── Study text ──

Monday, 4 November 2013

No wonder our National Health Service is the envy of the world!

I need to have my right ear syringed. My hearing's been deteriorating for the past few months, which is a sure sign that action is required.  I went and bought an ear-wax softening kit, knowing that my local surgery will only perform the procedure if the patient has spent ten days ensuring the wax is easy to remove. Yesterday, after a week of squirting stuff into the relevant ear, it gummed up completely - I now can't hear anything. No panic - this is normal.

So I phone up my local GP this morning to book an appointment with the practice nurse. They can't fit me in for SIX WEEKS. I point out that I'm due to see the nurse next week for routine blood tests, so she can syringe my ear then. No, it would take too long. I tell them it took her approximately 90 seconds to unblock it when I last had this done, about five years' ago. No - it would take too long! When I say that I'm unhappy at having to walk around for one and half months feeling like there's a sock stuck in my ear (which makes concentrating on anything impossible) I'm told there's a clinic I can visit in the centre of town. Grateful, I take down the details and am about to ring off when a thought strikes me: this is, of course, all on the NHS? No, it's a private clinic and I will have to pay for a "consultation" plus another payment for the syringing.

A consultation??? To establish what I already know - that there's too much wax in my right ear? Given I've been paying into the NHS for the past 38 years, why the hell should I be expected to pay extra for a purely routine procedure that takes a couple of minutes?

───

→ **Problem to solve**
Write the next part of the blog post about getting an ear syringed on the NHS, picking up after its last sentence. The records that come next are separate material, unrelated to the blog post about ear syringing.

── Given records ──

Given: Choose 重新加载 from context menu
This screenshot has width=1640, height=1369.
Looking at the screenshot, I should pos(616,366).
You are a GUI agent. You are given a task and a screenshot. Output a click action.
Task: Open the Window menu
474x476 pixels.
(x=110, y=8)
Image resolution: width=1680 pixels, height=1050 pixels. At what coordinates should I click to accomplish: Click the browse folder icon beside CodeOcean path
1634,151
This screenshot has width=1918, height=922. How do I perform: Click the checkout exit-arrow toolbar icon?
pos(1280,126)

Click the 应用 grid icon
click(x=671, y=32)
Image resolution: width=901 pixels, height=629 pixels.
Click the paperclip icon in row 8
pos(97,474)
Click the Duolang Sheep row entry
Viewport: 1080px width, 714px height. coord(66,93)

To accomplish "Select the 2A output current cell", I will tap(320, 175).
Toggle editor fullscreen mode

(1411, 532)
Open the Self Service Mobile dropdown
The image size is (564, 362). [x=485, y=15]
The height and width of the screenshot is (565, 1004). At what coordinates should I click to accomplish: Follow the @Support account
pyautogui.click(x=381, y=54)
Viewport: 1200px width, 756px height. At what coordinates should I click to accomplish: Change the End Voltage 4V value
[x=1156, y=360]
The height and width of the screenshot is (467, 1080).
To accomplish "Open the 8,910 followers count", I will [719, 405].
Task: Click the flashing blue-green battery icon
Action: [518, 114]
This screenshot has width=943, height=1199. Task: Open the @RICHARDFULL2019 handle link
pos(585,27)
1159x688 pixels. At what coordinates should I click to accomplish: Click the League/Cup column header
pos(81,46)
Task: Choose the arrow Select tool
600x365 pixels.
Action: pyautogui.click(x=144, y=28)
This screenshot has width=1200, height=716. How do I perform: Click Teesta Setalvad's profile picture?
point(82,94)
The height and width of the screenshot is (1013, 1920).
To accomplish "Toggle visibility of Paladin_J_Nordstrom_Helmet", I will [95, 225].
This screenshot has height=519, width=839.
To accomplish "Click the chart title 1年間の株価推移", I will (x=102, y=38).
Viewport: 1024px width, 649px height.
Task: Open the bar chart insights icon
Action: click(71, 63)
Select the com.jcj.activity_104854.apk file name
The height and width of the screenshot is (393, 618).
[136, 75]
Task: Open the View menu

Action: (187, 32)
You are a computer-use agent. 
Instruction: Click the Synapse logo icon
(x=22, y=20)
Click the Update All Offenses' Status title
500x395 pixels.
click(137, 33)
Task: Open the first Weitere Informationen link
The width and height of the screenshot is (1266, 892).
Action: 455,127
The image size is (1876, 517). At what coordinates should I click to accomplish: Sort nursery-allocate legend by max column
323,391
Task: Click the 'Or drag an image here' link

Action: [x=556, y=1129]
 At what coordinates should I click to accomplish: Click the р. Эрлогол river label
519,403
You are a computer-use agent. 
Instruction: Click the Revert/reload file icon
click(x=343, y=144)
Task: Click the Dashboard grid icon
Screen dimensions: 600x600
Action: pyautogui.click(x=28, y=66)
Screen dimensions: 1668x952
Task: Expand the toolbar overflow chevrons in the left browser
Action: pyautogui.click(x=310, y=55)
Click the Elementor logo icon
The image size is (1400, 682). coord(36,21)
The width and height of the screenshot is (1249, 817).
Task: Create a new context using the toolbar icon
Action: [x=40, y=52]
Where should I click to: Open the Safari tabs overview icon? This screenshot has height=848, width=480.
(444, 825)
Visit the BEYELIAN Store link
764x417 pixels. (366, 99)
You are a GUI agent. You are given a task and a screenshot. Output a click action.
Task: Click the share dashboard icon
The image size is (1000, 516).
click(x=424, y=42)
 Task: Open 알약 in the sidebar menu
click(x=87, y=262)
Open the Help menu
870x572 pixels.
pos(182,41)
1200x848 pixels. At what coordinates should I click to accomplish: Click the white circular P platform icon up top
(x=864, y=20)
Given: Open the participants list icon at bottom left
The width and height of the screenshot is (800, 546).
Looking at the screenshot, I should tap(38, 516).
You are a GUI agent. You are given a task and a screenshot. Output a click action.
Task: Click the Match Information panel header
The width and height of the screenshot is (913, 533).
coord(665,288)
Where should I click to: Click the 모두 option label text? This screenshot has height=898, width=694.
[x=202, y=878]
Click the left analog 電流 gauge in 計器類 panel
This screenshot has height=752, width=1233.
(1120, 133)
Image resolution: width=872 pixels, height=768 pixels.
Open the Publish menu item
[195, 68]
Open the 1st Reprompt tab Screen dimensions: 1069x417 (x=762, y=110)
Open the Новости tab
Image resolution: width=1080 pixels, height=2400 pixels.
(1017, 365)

───

→ **Answer section**
No wonder the rest of the world envies our fabulous patient-centric system. I expect the Gernmans have to wait at least a year to get their ear wax removed. As for the French, they probably have to spend a decade walking around feeling as though someone has stuffed a baguette down their lug-hole.

And no wonder the Americans have decided to emulate a health-care system that provides such wonderful levels of care for those lucky blighters who fund it. Maybe I should pretend to be a health tourist - I'd probably get seen right away.


  1. My sympathies. The jury is firmly out on OTC ear-wax softening brands. Try a few drops of olive oil for 2-3 days [extra virgin is best]. To relieve temporary discomfort apply a thin layer of hydrocortisone cream with a cotton bud inside the ear.

    1. Thanks for the advice, doc - I'm told there's no point in doing ear-wax softening until ten days before the syringing is due to take place, so I'll start using the olive oil and the hyrdrocortisone cream next month, as you recommend... not sticking more liquid in the ear has relieved the discomfort somewhat.